→ **Exercise objective**
Will you quote all of the entries, word for word?

→ **Data extracted from a collection**

----------

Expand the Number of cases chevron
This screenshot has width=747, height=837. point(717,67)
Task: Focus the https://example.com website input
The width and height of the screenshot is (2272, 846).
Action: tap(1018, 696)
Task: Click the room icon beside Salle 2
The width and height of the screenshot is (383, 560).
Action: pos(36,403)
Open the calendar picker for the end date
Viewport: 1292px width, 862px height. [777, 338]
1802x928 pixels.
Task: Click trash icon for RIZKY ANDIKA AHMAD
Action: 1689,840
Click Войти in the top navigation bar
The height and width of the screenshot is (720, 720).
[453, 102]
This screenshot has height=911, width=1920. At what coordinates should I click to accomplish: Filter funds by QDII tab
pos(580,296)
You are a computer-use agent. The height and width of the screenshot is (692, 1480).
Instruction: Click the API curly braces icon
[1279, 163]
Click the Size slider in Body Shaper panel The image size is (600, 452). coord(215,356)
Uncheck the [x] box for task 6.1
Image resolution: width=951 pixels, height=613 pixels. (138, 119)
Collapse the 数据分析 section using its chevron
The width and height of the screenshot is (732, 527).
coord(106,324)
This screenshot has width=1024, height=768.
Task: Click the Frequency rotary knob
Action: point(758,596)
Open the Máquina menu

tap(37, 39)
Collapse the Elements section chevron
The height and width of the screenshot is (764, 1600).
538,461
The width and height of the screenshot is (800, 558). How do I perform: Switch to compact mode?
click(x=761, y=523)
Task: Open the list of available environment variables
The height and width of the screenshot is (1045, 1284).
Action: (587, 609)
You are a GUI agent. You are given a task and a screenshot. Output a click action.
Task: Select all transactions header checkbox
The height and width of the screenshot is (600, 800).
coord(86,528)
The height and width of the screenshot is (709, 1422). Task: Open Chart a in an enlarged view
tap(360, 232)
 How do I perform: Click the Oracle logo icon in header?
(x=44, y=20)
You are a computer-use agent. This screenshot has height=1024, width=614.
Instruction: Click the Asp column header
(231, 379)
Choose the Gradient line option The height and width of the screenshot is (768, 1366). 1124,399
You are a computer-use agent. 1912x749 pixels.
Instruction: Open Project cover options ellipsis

----------

→ **Reply to the exercise**
Expand the Number of cases chevron
This screenshot has width=747, height=837. point(717,67)
Task: Focus the https://example.com website input
The width and height of the screenshot is (2272, 846).
Action: tap(1018, 696)
Task: Click the room icon beside Salle 2
The width and height of the screenshot is (383, 560).
Action: pos(36,403)
Open the calendar picker for the end date
Viewport: 1292px width, 862px height. [777, 338]
1802x928 pixels.
Task: Click trash icon for RIZKY ANDIKA AHMAD
Action: 1689,840
Click Войти in the top navigation bar
The height and width of the screenshot is (720, 720).
[453, 102]
This screenshot has height=911, width=1920. At what coordinates should I click to accomplish: Filter funds by QDII tab
pos(580,296)
You are a computer-use agent. The height and width of the screenshot is (692, 1480).
Instruction: Click the API curly braces icon
[1279, 163]
Click the Size slider in Body Shaper panel The image size is (600, 452). coord(215,356)
Uncheck the [x] box for task 6.1
Image resolution: width=951 pixels, height=613 pixels. (138, 119)
Collapse the 数据分析 section using its chevron
The width and height of the screenshot is (732, 527).
coord(106,324)
This screenshot has width=1024, height=768.
Task: Click the Frequency rotary knob
Action: point(758,596)
Open the Máquina menu

tap(37, 39)
Collapse the Elements section chevron
The height and width of the screenshot is (764, 1600).
538,461
The width and height of the screenshot is (800, 558). How do I perform: Switch to compact mode?
click(x=761, y=523)
Task: Open the list of available environment variables
The height and width of the screenshot is (1045, 1284).
Action: (587, 609)
You are a GUI agent. You are given a task and a screenshot. Output a click action.
Task: Select all transactions header checkbox
The height and width of the screenshot is (600, 800).
coord(86,528)
The height and width of the screenshot is (709, 1422). Task: Open Chart a in an enlarged view
tap(360, 232)
 How do I perform: Click the Oracle logo icon in header?
(x=44, y=20)
You are a computer-use agent. This screenshot has height=1024, width=614.
Instruction: Click the Asp column header
(231, 379)
Choose the Gradient line option The height and width of the screenshot is (768, 1366). 1124,399
You are a computer-use agent. 1912x749 pixels.
Instruction: Open Project cover options ellipsis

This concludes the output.